Mimicry is the highest form of flattery, so they say. It is also "content theft", according to others. Scraper sites are often credited to "scraper scum", and scraper sites are often called SPAM. In my opinion scraper sites are only SPAM when the material scraped is search results. Certain search engines love to eat their own dog food -- that is, they give preference in the SERPs to scraper pages comprised of.. those very same SERPs. Go figure.
Now other people's scraper sites are making me money. I love it.
How can that be? Evolution may take time, but it's a wonderfully efficient process of rewarding the fittest and weeding out the weak. On a few projects, my content ranks at the top for nearly every worthwhile search phrase in my niche in the major search engines. I got there through a deliberate, carefully-executed campaign based on almost a year of research and trials. Unless you copied each of my pages and put together a copy of my site, including it's back links, you could not replicate my results. I have been examined repeatedly by webmasters (lots of referral traffic from sophisticated linkdomain constructs and the like) and scraped relentlessly. I was 302'd to death a few months ago, from all around the world. By the way my site is ugly and appears haphazard. I can understand why it is so heavily researched by others... they probably can't see the obvious because the details they view as important are so seemingly random. Affiliate links out in plain site, lots (too many?) banners, HTML that won't validate, etc.
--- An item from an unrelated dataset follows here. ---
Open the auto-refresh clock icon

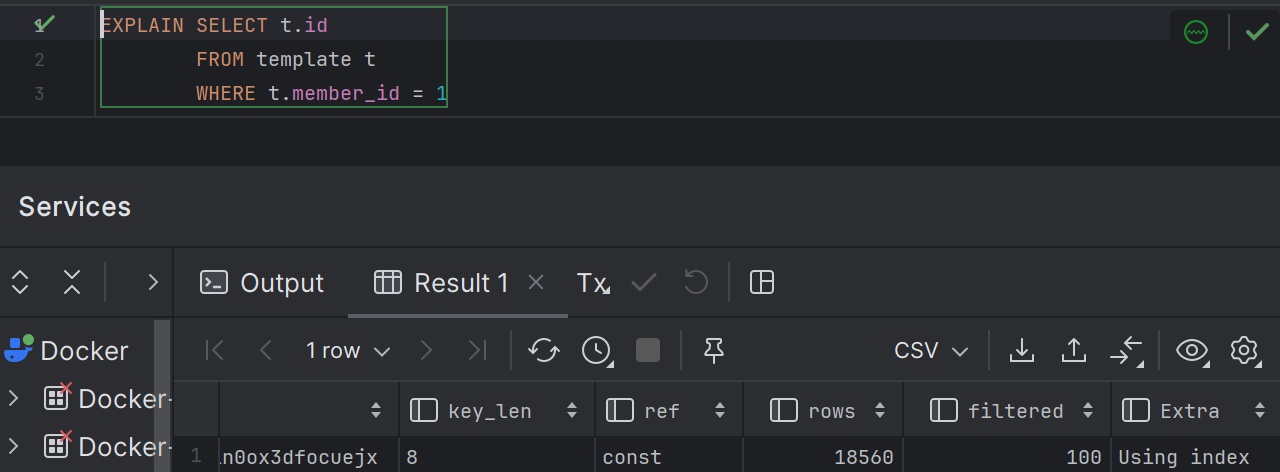[x=597, y=350]
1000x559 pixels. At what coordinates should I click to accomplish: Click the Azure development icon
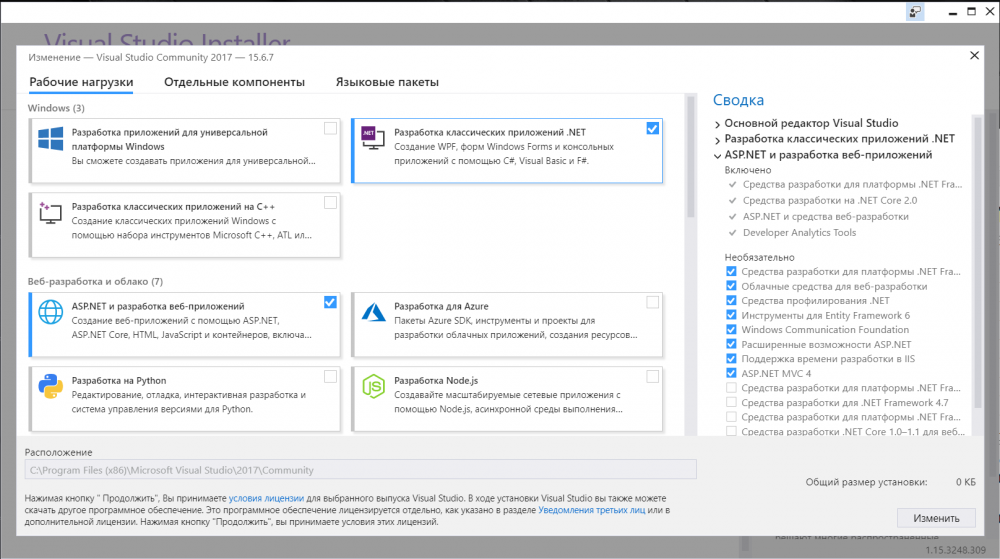point(372,312)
After a while at the top of the SERPs my affiliate links starting to appear in the SERPs. That's an affiliate link, like http://www.vendorsite.tld?id=my_affiliate_id I can surmise that with the success of my pages at the top of the SERPs, and because those pages included multiple back links to affiliate landing pages which included my affiliate IDs as shown, those vendor landing pages started to rank for relevance. Not at the top, mind you, but certainly high enough to start generating affiliate sales for me, independent of my own websites.
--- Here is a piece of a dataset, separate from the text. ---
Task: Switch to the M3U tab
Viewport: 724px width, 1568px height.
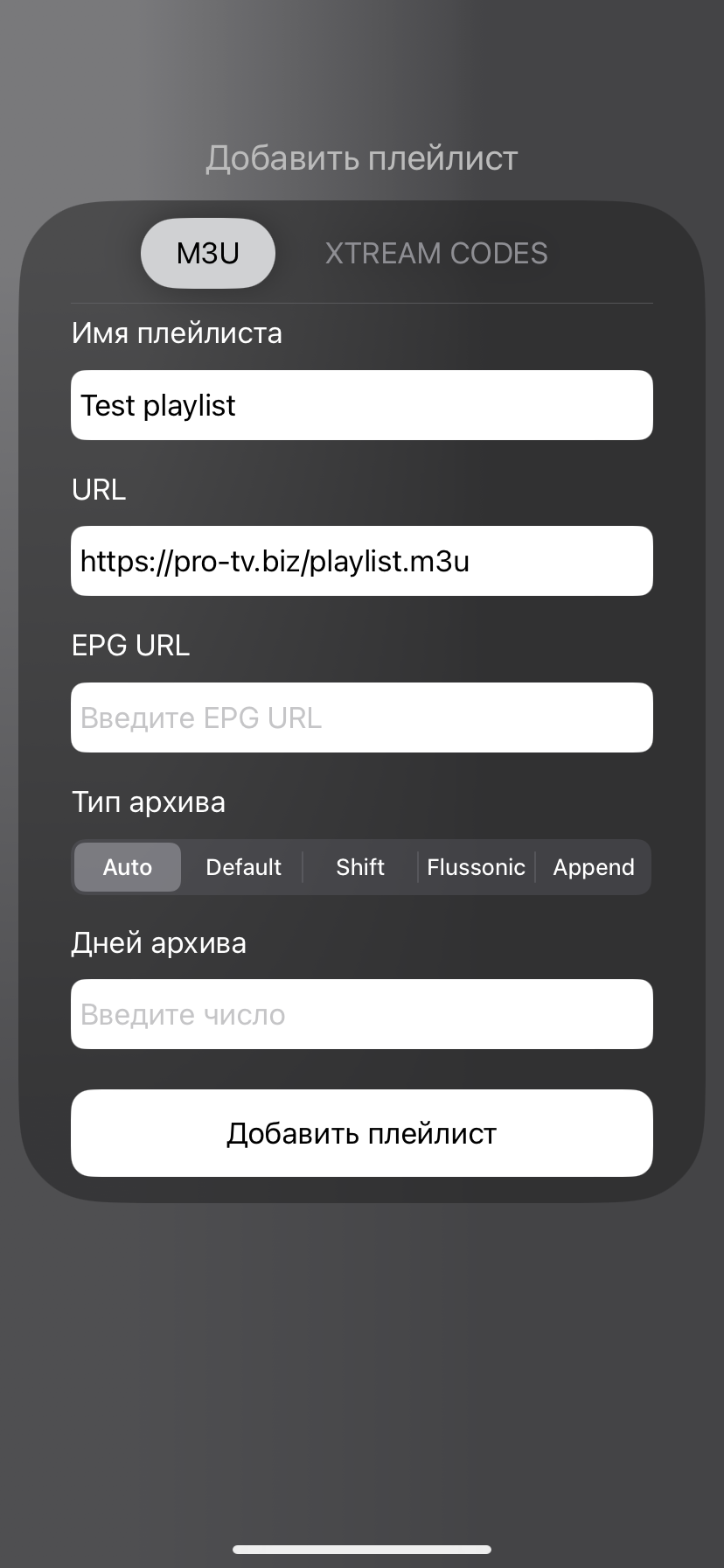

Think about it. That's lead generation for FREE. No bandwidth, no use of my web pages, no liability (?), just pure profit. Sounds good so far.
Those experienced in the audience have already recognized the obvious... as scraper scum build scraper sites from the SERPs, my web pages are naturally included (as evidenced by the 302 hijacking of a few months ago) but SO ARE THE VENDOR PAGES WITH MY AFFILIATE IDs. Count those as backlinks to me, and backlinks to that vendor site, but with my affiliate ID. More scraper sites means more backlinks, and more references to me as being "important". Plus, more references to my vendor as being "important".
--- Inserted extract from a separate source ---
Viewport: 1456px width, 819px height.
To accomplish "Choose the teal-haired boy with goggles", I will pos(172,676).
Now the theoretical questions.
Is a URL with query string treated by the search engines as a unique page, or as a variant of the "canonical" page (without the query string)? This is argued frequently. As the SEs "improve" the engines, and start crawling those "dynamic pages" using some compromise along these lines, I win. My pages rank, and my vendor ransk FOR MY AFFILIATE LANDING PAGE. The rich get richer, no?
What about *other* gazillion affiliates whose backlinks to the same vendor site are supposedly signaling the hierachical importance of that vendor site for the topic of interest? Does it work on the canonical domain, on the page, or is the URL-with-query-string treated as a page? Is some "page rank"passed upwards to the vendor's domain (root), and if so, is it then distributed back downwards to other pages on that domain, including my affiliate landing page? More affiliates means more relevance for my pages again. The rich get richer again. I'm liking this for sure.
When we hear about the search engines addressing the affiliate situation, it is usually limited to those who link directly to the vendor site via PPC ads and such (not those who build pages which may link to the vendor site). I understand the desire of SEs to avoid representing the same vendor multiple times in the SERPs; that is a basic SEO strategy to be moderated. But if landing pages with affiliate IDs are now raked independently from the sites that house them, they compete with the vendor's own pages. Why am I winning that competition? I am not generating the majority of traffic to that vendor (I may be one of their super affiliates, but my traffic is not larger than the combined traffic from all other sources -- not even close).
I can hope that the search engines have bigger problems than this, so they won't try and track affilaite IDs, or revert to not indexing "dynamic URLs". There's no need, because this current situation serves the user well. They're buying via the links provided, so they are being served.
So scrape away, scraper scum. Continue generating leads and sales for my vendor under my affiliate ID, and I will continue to not share the profits with you. It's been working well so far! I look forward to continuing our unilaterally beneficial relationship, and finding more like it.